- Problema a resolver -
Haz una lista de las quebradas que, según el texto para analizar, desaparecieron de la hidrografía de Norte de Santander. Incluye solo las que aparecen con nombre.

- Texto para analizar -
El ex ministro nortesantandereano Enrique Vargas Ramírez decía sobre la frontera: “Es sui generis y cambiante. Lo que aquí pasa, no pasa en otras partes, pues la necesidad es diaria y la solución apremia”. Eso lo escribió en uno de sus libros, esos mismos que nuestros dirigentes desconocen y por ello están condenados a cometer los mismos desaciertos cíclicamente.
La reciente decisión de Corponor de sancionar a Terpel por tener en existencia más gasolina que la autorizada, es algo dentro de lo compresible risible. Eso podríamos entenderlo si Cúcuta fuera una ciudad autónoma en ese sentido, y esta, al contrario, es una ciudad de consumo donde esos inventarios se rotan, se eliminan, por ello se acopian.
Llama la atención que el organismo regulador, que está más para preservar las fuentes hídricas, nos salga con que el problema ambiental en Norte de Santander es el acopio de gasolina y no el del agua. Conociendo, como los nortesantandereanos conocemos a Gregorio Angarita, desconcierta que una persona que conoce la región como él nos salga, a estas alturas, con esa ‘charada’.
El problema ambiental aquí no está en el calor de esas sabanas, ‘Goyo’, está en que Corponor ha sido permisivo con los depredadores del medio ambiente en un departamento donde la preservación de ríos y bosques es constante. La deforestación deja secuelas, tanto en invierno como en verano. En invierno, las montañas ceden, como hoy ocurre en la vía La Donjuana – Chinácota, porque el retenedor natural, que era la raíz del árbol no está. Y en verano, el agua escasea por el mismo motivo. Y qué decir de las cientos de quebradas que desaparecieron de la hidrografía de Norte de Santander: La Negra, El Tablazo, La Culebra y muchas más que no van al Táchira, Pamplonita, Zulia ni Algodonal. Así, en menos de 50 años, Norte de Santander ha perdido casi el 40 por ciento de la capacidad hídrica, su fábrica… su acopio, pero de agua.

Entradas del conjunto de datos
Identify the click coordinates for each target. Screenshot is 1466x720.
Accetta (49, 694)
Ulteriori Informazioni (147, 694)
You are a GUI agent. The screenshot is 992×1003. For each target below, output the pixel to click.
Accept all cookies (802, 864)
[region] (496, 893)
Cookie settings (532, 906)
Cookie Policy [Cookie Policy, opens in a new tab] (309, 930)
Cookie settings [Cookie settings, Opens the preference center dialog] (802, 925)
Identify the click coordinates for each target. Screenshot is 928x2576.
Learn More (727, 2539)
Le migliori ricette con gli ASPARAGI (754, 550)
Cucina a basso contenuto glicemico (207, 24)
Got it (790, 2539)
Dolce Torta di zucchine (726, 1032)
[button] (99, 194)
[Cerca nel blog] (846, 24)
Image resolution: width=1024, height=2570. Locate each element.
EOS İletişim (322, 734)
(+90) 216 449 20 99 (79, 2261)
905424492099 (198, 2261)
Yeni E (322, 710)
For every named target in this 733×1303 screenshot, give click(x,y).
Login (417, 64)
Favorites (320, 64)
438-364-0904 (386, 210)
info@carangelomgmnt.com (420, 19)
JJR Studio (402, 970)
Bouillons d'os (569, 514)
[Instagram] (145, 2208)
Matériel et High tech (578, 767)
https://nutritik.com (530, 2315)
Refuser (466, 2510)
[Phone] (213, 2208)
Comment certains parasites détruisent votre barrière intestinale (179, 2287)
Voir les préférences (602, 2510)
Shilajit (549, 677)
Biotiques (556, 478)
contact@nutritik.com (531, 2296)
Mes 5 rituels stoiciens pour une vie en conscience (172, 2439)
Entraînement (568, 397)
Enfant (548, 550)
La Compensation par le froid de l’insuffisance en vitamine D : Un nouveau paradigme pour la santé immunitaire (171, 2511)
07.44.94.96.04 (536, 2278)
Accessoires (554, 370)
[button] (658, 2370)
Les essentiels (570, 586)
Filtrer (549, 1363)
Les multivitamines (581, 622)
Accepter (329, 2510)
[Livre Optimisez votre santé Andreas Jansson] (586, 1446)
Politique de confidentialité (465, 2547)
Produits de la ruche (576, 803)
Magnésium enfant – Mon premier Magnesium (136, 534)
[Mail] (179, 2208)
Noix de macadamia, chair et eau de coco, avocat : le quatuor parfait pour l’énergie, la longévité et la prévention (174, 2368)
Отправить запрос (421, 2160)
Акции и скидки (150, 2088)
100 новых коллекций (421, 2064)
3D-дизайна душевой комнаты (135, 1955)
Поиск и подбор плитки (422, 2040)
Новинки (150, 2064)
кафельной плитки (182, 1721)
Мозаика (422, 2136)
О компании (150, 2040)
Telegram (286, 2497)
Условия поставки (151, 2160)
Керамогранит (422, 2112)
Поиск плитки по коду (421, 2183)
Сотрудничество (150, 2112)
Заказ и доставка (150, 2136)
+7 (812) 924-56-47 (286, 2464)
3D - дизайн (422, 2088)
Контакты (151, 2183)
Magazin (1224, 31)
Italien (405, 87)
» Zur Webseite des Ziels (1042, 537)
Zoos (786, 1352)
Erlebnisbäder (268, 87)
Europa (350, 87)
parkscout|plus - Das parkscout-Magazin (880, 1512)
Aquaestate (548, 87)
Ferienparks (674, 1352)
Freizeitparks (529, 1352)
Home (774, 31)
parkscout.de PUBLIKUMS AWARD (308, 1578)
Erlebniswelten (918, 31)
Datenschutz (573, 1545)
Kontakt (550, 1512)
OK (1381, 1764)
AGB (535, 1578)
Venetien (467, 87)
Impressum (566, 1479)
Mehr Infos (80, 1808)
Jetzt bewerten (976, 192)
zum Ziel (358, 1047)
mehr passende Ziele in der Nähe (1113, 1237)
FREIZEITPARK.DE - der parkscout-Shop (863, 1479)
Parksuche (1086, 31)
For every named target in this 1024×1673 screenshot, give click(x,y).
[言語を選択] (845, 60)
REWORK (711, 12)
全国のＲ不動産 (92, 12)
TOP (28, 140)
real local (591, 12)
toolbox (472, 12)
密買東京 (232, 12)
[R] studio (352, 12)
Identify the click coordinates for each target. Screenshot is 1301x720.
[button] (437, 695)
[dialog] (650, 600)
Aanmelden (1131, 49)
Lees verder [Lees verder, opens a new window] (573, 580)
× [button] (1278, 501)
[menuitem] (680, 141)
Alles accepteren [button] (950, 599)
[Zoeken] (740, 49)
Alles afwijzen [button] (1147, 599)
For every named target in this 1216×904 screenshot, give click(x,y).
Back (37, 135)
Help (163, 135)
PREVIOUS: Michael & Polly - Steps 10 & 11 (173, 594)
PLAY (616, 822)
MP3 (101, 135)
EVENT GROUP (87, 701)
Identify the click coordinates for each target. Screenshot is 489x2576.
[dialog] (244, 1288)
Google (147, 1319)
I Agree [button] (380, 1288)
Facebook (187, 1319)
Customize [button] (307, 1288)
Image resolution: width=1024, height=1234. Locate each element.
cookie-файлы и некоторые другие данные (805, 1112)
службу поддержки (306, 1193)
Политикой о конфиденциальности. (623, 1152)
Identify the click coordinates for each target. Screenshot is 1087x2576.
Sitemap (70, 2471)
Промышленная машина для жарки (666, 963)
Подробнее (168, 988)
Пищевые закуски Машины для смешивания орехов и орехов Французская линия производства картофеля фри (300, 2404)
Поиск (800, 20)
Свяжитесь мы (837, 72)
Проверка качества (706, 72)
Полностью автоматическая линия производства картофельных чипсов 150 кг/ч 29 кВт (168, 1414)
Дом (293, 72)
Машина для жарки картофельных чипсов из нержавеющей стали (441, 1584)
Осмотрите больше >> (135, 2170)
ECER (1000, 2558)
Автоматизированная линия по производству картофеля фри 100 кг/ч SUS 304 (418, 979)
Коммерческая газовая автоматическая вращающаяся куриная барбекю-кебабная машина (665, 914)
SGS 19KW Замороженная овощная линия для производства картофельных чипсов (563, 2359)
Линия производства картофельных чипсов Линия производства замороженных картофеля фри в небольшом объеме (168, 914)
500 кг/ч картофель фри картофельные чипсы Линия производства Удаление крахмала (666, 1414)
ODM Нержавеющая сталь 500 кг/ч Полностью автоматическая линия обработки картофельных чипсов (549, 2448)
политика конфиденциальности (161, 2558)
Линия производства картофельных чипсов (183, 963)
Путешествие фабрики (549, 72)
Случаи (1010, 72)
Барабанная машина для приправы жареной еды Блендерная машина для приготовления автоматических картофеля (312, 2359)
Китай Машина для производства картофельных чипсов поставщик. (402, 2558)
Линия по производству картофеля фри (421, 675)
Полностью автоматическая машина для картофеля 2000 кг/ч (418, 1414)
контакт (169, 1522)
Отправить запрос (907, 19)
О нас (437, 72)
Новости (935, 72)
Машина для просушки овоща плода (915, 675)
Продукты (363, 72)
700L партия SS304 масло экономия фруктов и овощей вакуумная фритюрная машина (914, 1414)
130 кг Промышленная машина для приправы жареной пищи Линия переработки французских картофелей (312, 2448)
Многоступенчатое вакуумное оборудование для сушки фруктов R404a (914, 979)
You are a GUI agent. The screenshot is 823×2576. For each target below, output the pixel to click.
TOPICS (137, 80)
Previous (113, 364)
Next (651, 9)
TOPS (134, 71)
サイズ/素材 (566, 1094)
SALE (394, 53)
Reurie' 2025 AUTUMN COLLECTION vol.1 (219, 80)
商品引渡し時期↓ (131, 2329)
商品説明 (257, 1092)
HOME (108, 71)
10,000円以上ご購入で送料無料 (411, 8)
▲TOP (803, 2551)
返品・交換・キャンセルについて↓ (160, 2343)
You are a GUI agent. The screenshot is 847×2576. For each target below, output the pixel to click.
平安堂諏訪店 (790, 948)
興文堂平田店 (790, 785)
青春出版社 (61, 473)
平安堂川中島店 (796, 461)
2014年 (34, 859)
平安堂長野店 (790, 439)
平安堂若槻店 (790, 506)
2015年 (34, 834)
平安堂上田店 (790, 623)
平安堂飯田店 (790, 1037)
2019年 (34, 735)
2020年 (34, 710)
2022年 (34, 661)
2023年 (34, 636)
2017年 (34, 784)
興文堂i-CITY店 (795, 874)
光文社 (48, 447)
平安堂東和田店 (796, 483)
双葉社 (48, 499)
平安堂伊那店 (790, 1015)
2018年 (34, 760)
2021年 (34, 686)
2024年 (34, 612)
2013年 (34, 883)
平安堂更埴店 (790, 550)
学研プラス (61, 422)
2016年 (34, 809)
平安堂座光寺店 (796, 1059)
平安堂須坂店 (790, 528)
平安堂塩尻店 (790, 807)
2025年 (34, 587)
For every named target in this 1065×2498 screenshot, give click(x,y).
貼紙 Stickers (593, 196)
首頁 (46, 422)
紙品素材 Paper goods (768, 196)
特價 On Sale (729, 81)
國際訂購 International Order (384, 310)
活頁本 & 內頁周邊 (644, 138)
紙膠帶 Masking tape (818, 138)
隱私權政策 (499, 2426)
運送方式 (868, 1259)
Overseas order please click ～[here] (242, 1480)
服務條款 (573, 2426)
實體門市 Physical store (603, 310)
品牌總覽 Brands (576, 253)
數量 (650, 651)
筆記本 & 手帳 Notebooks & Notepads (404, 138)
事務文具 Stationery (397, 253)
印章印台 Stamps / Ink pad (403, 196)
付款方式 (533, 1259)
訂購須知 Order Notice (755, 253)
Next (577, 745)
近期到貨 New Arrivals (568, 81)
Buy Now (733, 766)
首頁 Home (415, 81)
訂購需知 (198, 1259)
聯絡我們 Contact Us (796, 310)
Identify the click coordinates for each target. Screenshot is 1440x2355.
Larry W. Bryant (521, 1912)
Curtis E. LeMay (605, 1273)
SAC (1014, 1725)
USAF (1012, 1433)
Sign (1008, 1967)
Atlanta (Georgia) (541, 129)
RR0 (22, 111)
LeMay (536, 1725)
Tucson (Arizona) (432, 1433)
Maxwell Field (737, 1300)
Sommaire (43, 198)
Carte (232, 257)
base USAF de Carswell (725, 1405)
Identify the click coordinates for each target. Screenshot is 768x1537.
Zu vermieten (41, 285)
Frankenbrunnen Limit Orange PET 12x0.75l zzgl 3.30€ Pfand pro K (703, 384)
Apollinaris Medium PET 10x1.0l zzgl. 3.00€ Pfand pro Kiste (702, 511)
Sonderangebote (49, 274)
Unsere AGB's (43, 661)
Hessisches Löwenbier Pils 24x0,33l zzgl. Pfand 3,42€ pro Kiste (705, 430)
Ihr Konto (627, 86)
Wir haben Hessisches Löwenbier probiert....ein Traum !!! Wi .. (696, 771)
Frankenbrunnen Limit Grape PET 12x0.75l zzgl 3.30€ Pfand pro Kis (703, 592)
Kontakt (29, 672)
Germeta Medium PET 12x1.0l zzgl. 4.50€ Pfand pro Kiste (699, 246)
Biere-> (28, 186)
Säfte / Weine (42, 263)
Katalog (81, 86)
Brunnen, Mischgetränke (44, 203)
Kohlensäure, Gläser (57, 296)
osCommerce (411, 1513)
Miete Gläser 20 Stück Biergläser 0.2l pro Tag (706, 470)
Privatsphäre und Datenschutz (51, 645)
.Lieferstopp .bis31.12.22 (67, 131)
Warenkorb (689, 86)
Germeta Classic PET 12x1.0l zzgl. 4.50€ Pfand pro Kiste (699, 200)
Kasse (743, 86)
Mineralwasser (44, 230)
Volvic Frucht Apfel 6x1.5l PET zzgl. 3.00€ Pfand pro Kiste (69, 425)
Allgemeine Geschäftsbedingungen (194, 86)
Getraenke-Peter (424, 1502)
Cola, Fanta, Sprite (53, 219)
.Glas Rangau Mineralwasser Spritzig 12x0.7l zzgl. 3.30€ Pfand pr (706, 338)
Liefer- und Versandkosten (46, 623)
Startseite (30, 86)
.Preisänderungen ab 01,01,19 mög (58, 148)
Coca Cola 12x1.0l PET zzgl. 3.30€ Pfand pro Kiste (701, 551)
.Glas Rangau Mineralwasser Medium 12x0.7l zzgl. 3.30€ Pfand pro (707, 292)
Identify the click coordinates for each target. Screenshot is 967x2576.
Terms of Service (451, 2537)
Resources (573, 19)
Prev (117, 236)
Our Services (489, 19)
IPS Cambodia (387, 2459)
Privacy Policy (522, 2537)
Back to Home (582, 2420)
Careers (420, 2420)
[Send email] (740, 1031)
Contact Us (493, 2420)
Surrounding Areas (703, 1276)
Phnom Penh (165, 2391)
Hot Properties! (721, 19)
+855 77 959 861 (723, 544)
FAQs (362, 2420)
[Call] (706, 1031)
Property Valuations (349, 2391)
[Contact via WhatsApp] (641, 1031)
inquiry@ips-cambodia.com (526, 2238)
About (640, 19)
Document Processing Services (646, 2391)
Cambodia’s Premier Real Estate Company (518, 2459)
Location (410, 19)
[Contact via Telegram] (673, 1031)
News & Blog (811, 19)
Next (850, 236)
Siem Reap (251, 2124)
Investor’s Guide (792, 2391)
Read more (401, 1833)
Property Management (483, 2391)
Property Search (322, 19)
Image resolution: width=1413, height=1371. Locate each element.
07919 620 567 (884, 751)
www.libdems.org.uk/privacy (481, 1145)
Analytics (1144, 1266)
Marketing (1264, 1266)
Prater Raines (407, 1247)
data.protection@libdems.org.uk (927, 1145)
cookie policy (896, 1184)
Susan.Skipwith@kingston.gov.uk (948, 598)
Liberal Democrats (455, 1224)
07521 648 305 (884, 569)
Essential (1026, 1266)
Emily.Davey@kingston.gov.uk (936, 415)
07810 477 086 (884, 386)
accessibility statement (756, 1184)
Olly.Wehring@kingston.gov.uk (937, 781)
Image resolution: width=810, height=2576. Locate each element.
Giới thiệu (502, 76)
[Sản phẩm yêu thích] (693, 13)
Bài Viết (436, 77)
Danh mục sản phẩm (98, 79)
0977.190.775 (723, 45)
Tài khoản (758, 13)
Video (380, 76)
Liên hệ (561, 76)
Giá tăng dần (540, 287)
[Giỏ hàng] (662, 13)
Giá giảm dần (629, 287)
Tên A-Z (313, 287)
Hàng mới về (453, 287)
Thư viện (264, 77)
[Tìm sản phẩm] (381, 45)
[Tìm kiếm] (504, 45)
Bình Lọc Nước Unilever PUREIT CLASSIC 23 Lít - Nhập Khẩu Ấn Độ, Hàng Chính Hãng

- Respuesta del ejercicio -
- La Negra
- El Tablazo
- La Culebra